Document section
------------------------------------------------------------
Opinion
No. 21002.
March 31, 1958.
Action by driver who, while attempting to take short cut to service station on his left, drove on wrong side of highway and collided with automobile being turned onto highway, wherein defendant who owned the other automobile, filed reconventional demand. The Twenty-Fourth Judicial District Court, Parish of Jefferson, John C. Boutall, J., rendered judgment for plaintiff, and defendant appealed. The Court of Appeal, McBride, J., held that action of plaintiff constituted negligence and was one of proximate causes of collision, and that negligence of driver of defendant's automobile would be imputed to defendant.
Reversed and main and reconventional demands dismissed.
Milling, Saal, Saunders, Benson Woodward and David J. Conroy, New Orleans, for defendant and appellant.
Morphy Freeman, New Orleans, for plaintiffs and appellees.
Robert A. Norred and his partial subrogee, Emmco Insurance Company, brought this suit against The California Company for the recovery of $159.10, representing the amount of damages sustained by Norred's automobile in a collision with an automobile owned by defendant, which occurred on the morning of March 19, 1956, at the point where St. Joseph Lane intersects and merges into Fourth Street in the Town of Harvey, Parish of Jefferson. The negligence charged against the operator of defendant's automobile is failure to keep a proper lookout and to have his vehicle under proper control.
In answer The California Company denied any negligence on the part of its driver, and, in the alternative, pleaded the contributory negligence of Norred as a defense, one of the specific charges being that Norred was driving his automobile on the wrong side of the road. The defendant then assumed the position of plaintiff in reconvention and prayed for a judgment against Norred for the damage sustained by its car in the accident.
After a trial on the merits in the lower court plaintiffs recovered judgment against defendant as prayed for; no disposition of the reconventional demand was made. Defendant appealed.
Fourth Street in Harvey roughly parallels the course of the Mississippi River, accommodates a two-way vehicular movement, and runs generally in an eastwest direction. The surface of its two traffic lanes is composed of concrete, and adjoining the westbound lane is a black-topped shoulder of sufficient width to permit an automobile to travel thereon. St. Joseph Lane, which runs in a north-south direction, merges into Fourth Street which it meets at a right angle.
------------------------------------------------------------
Problems
1 - Transcribe part of the court opinion on the Fourth Street collision, beginning at the words "Fourth Street in Harvey" and stopping after "a right angle.".
2 - Write the next part of the court opinion on the Fourth Street collision, starting after its last sentence.
The records that come next are drawn from a separate source, unrelated to the court opinion on the Fourth Street collision.
------------------------------------------------------------
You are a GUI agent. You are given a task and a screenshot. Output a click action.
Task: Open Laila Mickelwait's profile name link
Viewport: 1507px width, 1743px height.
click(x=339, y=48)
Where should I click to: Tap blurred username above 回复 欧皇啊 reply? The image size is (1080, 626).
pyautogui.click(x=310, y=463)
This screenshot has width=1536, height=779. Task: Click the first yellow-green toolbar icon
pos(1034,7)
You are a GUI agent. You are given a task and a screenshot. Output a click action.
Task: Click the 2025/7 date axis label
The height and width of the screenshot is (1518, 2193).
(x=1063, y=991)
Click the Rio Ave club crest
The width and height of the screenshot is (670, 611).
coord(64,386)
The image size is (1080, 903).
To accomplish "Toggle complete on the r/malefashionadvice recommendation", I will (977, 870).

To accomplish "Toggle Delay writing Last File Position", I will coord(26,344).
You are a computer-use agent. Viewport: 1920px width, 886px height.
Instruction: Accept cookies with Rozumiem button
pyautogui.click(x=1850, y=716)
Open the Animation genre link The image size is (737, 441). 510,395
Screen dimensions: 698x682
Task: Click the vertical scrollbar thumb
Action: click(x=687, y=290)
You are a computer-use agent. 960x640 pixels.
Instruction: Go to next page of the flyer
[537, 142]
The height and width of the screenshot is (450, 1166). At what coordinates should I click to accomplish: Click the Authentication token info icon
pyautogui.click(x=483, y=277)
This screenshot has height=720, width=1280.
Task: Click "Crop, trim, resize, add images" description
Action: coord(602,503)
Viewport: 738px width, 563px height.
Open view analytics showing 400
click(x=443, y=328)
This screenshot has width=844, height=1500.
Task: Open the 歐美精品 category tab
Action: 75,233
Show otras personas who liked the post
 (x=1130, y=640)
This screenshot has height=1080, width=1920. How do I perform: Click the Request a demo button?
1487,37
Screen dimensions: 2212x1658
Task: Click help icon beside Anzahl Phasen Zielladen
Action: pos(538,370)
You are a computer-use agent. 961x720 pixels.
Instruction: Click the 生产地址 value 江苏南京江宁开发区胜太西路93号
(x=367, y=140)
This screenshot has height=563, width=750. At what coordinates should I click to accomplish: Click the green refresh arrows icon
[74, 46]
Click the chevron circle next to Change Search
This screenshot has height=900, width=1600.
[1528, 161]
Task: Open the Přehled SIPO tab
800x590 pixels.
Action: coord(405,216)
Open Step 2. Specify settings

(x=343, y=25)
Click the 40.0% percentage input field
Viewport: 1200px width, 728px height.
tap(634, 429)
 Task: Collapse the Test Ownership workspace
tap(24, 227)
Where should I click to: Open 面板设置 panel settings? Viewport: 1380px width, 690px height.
------------------------------------------------------------
Task-by-task results
1 -
Fourth Street in Harvey roughly parallels the course of the Mississippi River, accommodates a two-way vehicular movement, and runs generally in an eastwest direction. The surface of its two traffic lanes is composed of concrete, and adjoining the westbound lane is a black-topped shoulder of sufficient width to permit an automobile to travel thereon. St. Joseph Lane, which runs in a north-south direction, merges into Fourth Street which it meets at a right angle.

2 -
Norred's car, traveling westward, was a link in a line of vehicles which had been forced to come to a halt as a result of the opening of the bridge spanning the Harvey Canal, and Norred states he remained in the stationary line of cars for a period of about ten minutes. Gunther, the driver of defendant's car was proceeding northward on St. Joseph Lane, and his intent was to turn left into Fourth Street and then travel westwardly. To do this, Gunther would have to cross the aforementioned black-topped shoulder, then the eastbound roadway of Fourth Street, and then make the left turn. Everyone agrees that upon reaching Fourth Street, Gunther brought his car to a complete stop, and his testimony is that he remained in such stopped position for several minutes awaiting a favorable opportunity to enter the westbound roadway when the stationary vehicles had moved along. Gunther made no forward movement until after the bridge was closed when he perceived a break in the westbound line of traffic into which he thought he could maneuver his car. He moved forward out onto the black-topped shoulder of Fourth Street and then it was that the Norred car, which was moving westwardly and came from Gunther's right, struck his right front fender.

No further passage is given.